A la 13ème avenue du quartier Mirango I, là où se trouvait un petit marché de fruit
Jean Marie est un vendeur de cartes de recharge et de cartes SIM qui avait son parapluie devant le bar appelé « Kumutwenzi ».Il était là depuis plus de deux ans. Un commerce qui, selon ses dires, lui permet de vivre, mais aussi faire vivre sa petite famille. Depuis la mesure de suspension des activités le long de la RN1, ce trentenaire est devenu un commerçant ambulant ambulant. « La police traque tout individu exerçant le commerce sur cette route. Je ne peux plus exercer mon métier tranquillement. Avec mon capital, je ne peux pas non plus louer un kiosque pour continuer mon travail », confie-t-il avec désolation. A côté de ce bar, un restaurant qui est fonctionnel depuis plus de cinq ans. Là, les clients ont l’habitude de se restaurer à l’extérieur de la maison car « exigu et trop chaud à l’intérieur ». La propriétaire avait même acheté des parapluies et bien aménager la devanture de son restaurant pour le bien de sa clientèle surtout les heures de la mi-journée. A notre arrivée, trois clients étaient assis dehors. « Je suis un habitué d’ici, et j’exerce mon métier de l’autre côté de la route. Je n’ai jamais supporté la chaleur de l’intérieur », indique Patrick Ndayisenga, un mécanicien de la localité. Sur la question de la mesure prise par de la Mairie, Ndayisenga rétorque d’un air souriant qu’il ne compte pas abandonner son emploi pour aller ailleurs qu’à la Gare du Nord. « Cette route est mon gagne-pain. Si je quitte ici je suis foutu et il y a ma famille qui sera aussi victime. D’habitude quand il y a un dignitaire qui veut passer, on nous oblige de quitter la router et de fermer. Cela n’a jamais causé aucun souci », indique-t-il.
Les kiosques installés le long de la RN 1, mission démolition
De la 1ère à la 6ème avenue de la zone Kamenge, les petites maisonnettes qui servaient de point de vente de divers articles ne sont plus. Quelques-unes qui restent ne sont pas opérationnelles. Goreth est une des rares vendeuses de fruits au bord de la route près du pont de la rivière Nyabagere, qui est encore là. « Je n’ai pas le choix que de rester puisque je n’ai pas où aller », nous lance-t-elle furieuse. Selon elle, son commerce n’a jamais entravé le passage des dignitaires et, chaque fois qu’elle rentre, elle laisse toujours la place propre.
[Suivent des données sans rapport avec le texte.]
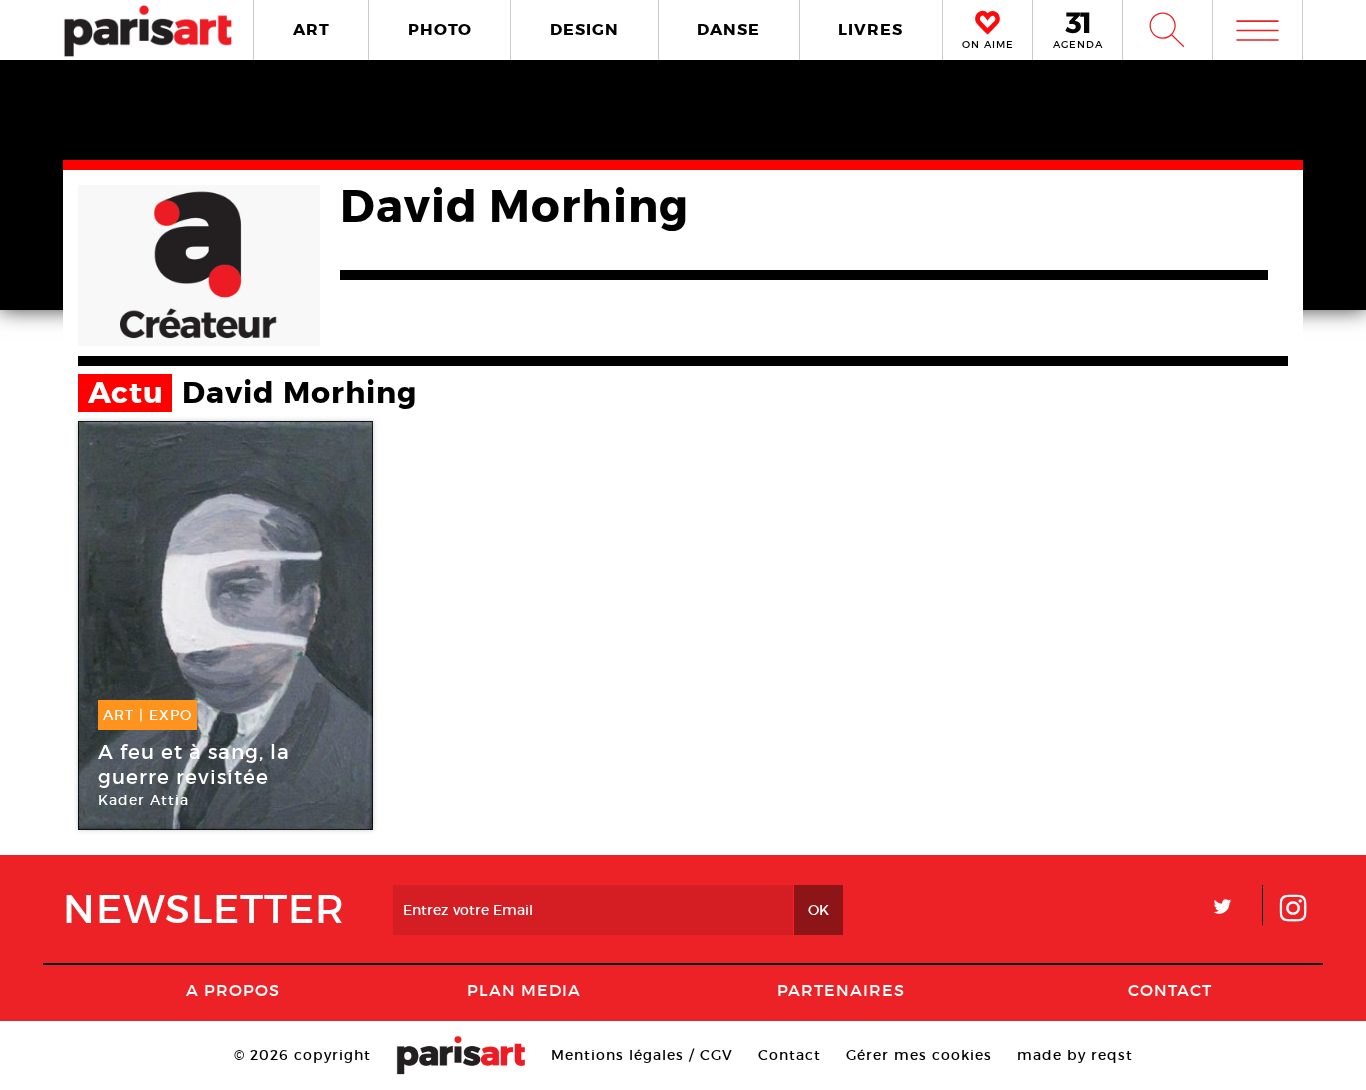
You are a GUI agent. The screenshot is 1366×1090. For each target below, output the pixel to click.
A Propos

A une dizaine de mètres de là, deux jeunes hommes sont en train de démolir un petit kiosque. Ils y vendaient des chaussures et des habits. Ils affirment que leur activité commençait à prospérer. «Ce kiosque était notre seule adresse. Nos clients savaient où nous trouver, mais depuis quelques jours nous n’avons presque personne pour acheter nos produits puisque la police et la commune nous ont interdit d’ouvrir. La seule option qui nous restait c’est de démolir et récupérer quelques matériaux même si on ne voit pas où nous trouver une autre place pour relancer le commerce», fait savoir un d’eux.
A la 13ème avenue, même scénario. Un petit espace qui servait à la fois de petit marché de fruits et de restaurant a été complètement rasé. Un cordonnier trouvé à quelques mètres de là raconte que les propriétaires des étagères n’ont pas eu assez de temps pour déménager en douceur. « J’ai vu quelqu’un probablement de la Mairie qui est venu et leur a intimé l’ordre de tout dégager. Sinon qu’il allait les embarquer », nous dit-il.
Ceux qui exercent leurs activités à la Gare du Nord demandent que la mesure soit révisée ou au moins qu’on leur donne un temps suffisant pour dégager en bonne et due forme. Du côté de la Mairie, Freddy Mbonimpa a indiqué, pendant la réunion que les décisions administratives sont indiscutables.